On July 22, 1927, the complainant made a motion for a temporary restraining order in accordance with the prayer of the bill. On the same day, District Judge FitzHenry entered an order enjoining the defendant from re- voking the complainant's certificate of authority, from hindering the complainant in transacting its business in the state of Illinois, and from taking any steps for the enforcement of penalties, pending the determination of the application for an interlocutory injunction. While this order was in force, the defendant, on November 4, 1927, moved to dismiss the bill for want of equity.
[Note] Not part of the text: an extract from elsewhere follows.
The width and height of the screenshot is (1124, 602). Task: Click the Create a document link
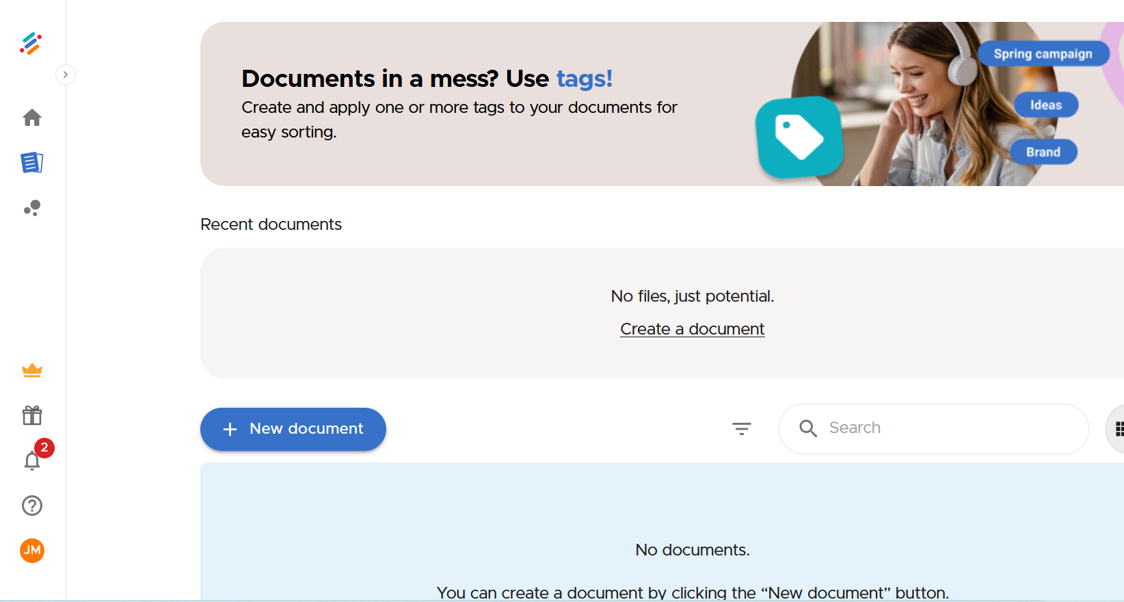pyautogui.click(x=692, y=329)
This motion was heard and granted by District Judge FitzHenry, sitting alone, and on June 7, 1928, he entered a decree dismissing the bill and dissolving the restraining order. 27 F.(2d) 1005.
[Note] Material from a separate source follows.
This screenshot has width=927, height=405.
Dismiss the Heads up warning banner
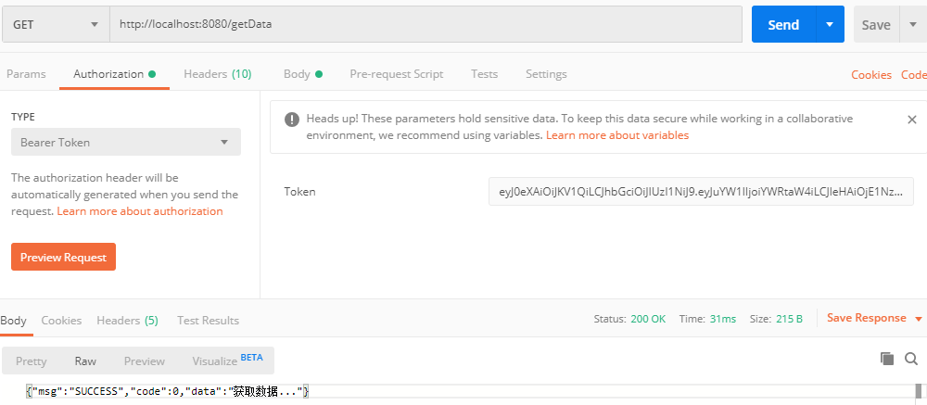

On an appeal by the complainant from this decree, the Circuit Court of Appeals, holding the statute, which laid the tax, to be invalid under the Federal Constitution, reversed the decree and remanded the cause with directions to enter a decree in accordance with the views expressed in its opinion. 30 F.(2d) 322. A petition for a rehearing was denied, and from the decree of the Circuit Court of Appeals the present appeal is taken.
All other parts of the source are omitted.